Re: Turning off HOT/Cleanup sometimes

From: Pavan Deolasee <pavan(dot)deolasee(at)gmail(dot)com>
To: Greg Stark <stark(at)mit(dot)edu>
Cc: Simon Riggs <simon(at)2ndquadrant(dot)com>, PostgreSQL-development <pgsql-hackers(at)postgresql(dot)org>, Alvaro Herrera <alvherre(at)2ndquadrant(dot)com>, Andres Freund <andres(at)anarazel(dot)de>, Tom Lane <tgl(at)sss(dot)pgh(dot)pa(dot)us>, Michael Paquier <michael(dot)paquier(at)gmail(dot)com>, Jeff Janes <jeff(dot)janes(at)gmail(dot)com>, Amit Kapila <amit(dot)kapila16(at)gmail(dot)com>, Peter Eisentraut <peter_e(at)gmx(dot)net>, Robert Haas <robertmhaas(at)gmail(dot)com>
Subject: Re: Turning off HOT/Cleanup sometimes
Date: 2015-04-16 09:36:46
Message-ID: CABOikdM6zPgaDyeJrvQMXwmJx94DZRKmFUdKpU_zPtT9ZA0enQ@mail.gmail.com
Views: Raw Message | Whole Thread | Download mbox | Resend email
Thread:
Lists: pgsql-hackers

On Thu, Apr 16, 2015 at 2:47 PM, Greg Stark <stark(at)mit(dot)edu> wrote:

>
> On 15 Apr 2015 15:43, "Simon Riggs" <simon(at)2ndquadrant(dot)com> wrote:
> >
> > It all depends upon who is being selfish.

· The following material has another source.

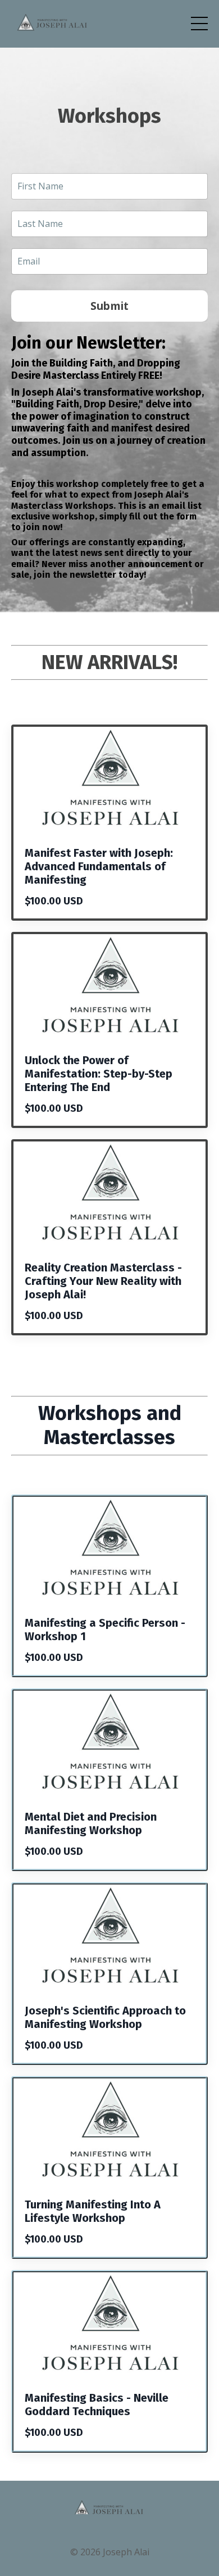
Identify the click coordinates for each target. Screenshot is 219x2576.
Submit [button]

Why is a user "selfish" for
> > not wanting to clean every single block they scan, when the people
> > that made the mess do nothing and go faster 10 minutes from now?
> > Randomly and massively penalising large SELECTs makes no sense. Some
> > cleanup is OK, with reasonable limits, which is why that is proposed.
>
> I don't think it's productive to think of a query as a different actor
> with only an interest in its own performance and no interest in overall
> system performance.
>
> From a holistic point of view the question is how many times is a given
> hit chain going to need to be followed before it's pruned. Or to put it
> another way, how expensive is creating a hot chain. Does it cause a single
> prune? a fixed number of chain readers followed by a prune? Does the amount
> of work depend on the workload or is it consistent?
>

IMO the size or traversal of the HOT chain is not that expensive compared
to the cost of either pruning too frequently, which generates WAL as well
as makes buffers dirty. OTOH cost of less frequent pruning could also be
very high. It can cause severe table bloat which may just stay for a very
long time. Even if dead space is recovered within a page, truncating a
bloated heap is not always possible. In such cases, even SELECTs would be
slowed down just because they need to read/scan far more pages than they
otherwise would have. IOW its probably wrong to assume that not-pruning
quickly enough will have impact only on the non-SELECT queries.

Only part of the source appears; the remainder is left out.